BRAND NEW PERMANENT OPPORTUNITY AVAILABLE WITHIN A LEADING COMPANY FOR A DATA ENGINEER WITH DV CLEARANCE

  • Permanent opportunity for a data engineer/ data scientist with DV clearance.
  • Industry leading consultancy supporting mission critical government projects.
  • Salary up to £68,000 plus benefits.
  • London based in an easily accessible location.
  • To apply please call or email

WHO ARE WE?

We are recruiting Data Engineers at various levels with AI/ Machine Learning experience to work with an industry leading consultancy supporting mission critical Government projects with office locations in and around London. Our teams are what leads us forward and we are therefore looking for the best talent to join us as we continue to bring the best to the table. Due to the nature of these clients, you must hold DV clearance to work on Defence and National Security projects.
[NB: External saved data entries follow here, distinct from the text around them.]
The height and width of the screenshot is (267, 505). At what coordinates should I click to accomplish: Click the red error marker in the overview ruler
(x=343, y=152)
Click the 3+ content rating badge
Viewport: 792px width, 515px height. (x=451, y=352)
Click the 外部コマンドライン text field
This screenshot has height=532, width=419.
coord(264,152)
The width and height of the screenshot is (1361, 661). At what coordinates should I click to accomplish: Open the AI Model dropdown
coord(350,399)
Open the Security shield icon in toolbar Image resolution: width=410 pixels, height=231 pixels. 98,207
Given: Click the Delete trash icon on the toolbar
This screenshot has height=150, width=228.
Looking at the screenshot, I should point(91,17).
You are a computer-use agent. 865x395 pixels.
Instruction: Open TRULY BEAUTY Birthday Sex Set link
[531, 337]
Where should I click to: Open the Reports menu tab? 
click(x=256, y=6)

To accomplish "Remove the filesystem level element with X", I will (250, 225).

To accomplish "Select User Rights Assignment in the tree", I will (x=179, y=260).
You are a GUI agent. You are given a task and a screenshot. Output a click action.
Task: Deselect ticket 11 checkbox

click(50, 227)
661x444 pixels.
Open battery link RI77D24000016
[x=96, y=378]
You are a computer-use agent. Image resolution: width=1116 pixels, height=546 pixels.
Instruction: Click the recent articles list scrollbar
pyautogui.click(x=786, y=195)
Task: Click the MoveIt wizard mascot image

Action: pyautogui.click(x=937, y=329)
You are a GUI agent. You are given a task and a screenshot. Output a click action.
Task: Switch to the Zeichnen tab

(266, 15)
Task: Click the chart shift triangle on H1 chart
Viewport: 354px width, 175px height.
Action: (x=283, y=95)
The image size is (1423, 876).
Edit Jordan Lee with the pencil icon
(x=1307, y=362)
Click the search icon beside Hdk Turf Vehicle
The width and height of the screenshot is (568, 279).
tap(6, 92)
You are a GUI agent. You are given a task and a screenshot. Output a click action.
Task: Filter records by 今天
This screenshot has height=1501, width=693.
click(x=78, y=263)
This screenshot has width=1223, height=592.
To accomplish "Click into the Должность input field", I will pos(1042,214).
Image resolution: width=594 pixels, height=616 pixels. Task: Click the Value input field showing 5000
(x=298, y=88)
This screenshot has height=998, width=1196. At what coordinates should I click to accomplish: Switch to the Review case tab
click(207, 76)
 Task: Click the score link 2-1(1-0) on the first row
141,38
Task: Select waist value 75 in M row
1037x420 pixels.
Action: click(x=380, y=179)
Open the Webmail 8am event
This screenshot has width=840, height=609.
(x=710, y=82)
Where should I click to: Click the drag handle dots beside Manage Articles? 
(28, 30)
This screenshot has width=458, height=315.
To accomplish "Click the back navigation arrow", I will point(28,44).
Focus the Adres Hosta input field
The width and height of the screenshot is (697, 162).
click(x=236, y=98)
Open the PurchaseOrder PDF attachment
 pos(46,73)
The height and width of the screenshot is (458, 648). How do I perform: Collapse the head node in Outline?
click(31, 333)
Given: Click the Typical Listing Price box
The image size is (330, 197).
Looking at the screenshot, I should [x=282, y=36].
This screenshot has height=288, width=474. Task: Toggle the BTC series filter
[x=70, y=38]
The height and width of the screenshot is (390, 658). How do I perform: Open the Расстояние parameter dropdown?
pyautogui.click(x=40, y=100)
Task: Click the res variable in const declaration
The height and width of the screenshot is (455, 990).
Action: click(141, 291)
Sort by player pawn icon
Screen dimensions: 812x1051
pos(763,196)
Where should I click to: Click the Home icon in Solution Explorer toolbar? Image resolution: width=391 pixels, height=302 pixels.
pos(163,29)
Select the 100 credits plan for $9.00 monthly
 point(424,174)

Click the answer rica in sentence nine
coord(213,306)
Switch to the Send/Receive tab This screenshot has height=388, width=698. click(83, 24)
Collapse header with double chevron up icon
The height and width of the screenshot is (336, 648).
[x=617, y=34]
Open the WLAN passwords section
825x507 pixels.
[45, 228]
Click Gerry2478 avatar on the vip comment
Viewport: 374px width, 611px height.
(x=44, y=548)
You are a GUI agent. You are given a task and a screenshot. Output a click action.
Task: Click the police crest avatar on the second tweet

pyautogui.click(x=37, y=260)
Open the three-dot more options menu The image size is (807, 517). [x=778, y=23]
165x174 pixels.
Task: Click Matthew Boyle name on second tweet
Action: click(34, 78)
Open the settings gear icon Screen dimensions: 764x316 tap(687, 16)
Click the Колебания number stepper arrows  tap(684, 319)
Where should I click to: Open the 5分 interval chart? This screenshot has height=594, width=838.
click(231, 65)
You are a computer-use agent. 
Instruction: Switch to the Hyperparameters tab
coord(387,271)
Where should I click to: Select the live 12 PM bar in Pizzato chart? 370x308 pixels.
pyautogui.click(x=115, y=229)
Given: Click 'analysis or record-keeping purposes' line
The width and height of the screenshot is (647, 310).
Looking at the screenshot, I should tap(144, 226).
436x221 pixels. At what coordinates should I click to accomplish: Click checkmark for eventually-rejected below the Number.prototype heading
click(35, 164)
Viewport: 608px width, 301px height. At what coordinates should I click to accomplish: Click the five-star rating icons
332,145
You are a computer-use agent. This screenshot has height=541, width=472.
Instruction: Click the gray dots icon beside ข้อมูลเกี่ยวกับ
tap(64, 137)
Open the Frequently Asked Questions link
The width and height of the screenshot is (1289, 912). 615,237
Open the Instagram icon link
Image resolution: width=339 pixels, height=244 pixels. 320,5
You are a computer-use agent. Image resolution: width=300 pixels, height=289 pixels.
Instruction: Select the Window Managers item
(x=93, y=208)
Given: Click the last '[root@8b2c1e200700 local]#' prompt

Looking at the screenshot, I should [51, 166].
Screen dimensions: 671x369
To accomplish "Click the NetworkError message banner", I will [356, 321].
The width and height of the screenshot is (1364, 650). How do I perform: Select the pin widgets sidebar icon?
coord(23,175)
WE NEED THE DATA ENGINEER TO HAVE….

  • DV Security Clearance
  • Experience in Data Engineering/Data Science
  • Experience with data engineering tools for AI and reporting
  • Experience Architecting scalable solutions for multiple teams
  • Ability to develop data modelling and governance strategies
  • Hands-on experience with distributed computing, ETL, data pipelines, and automated workflows
  • Experience opt...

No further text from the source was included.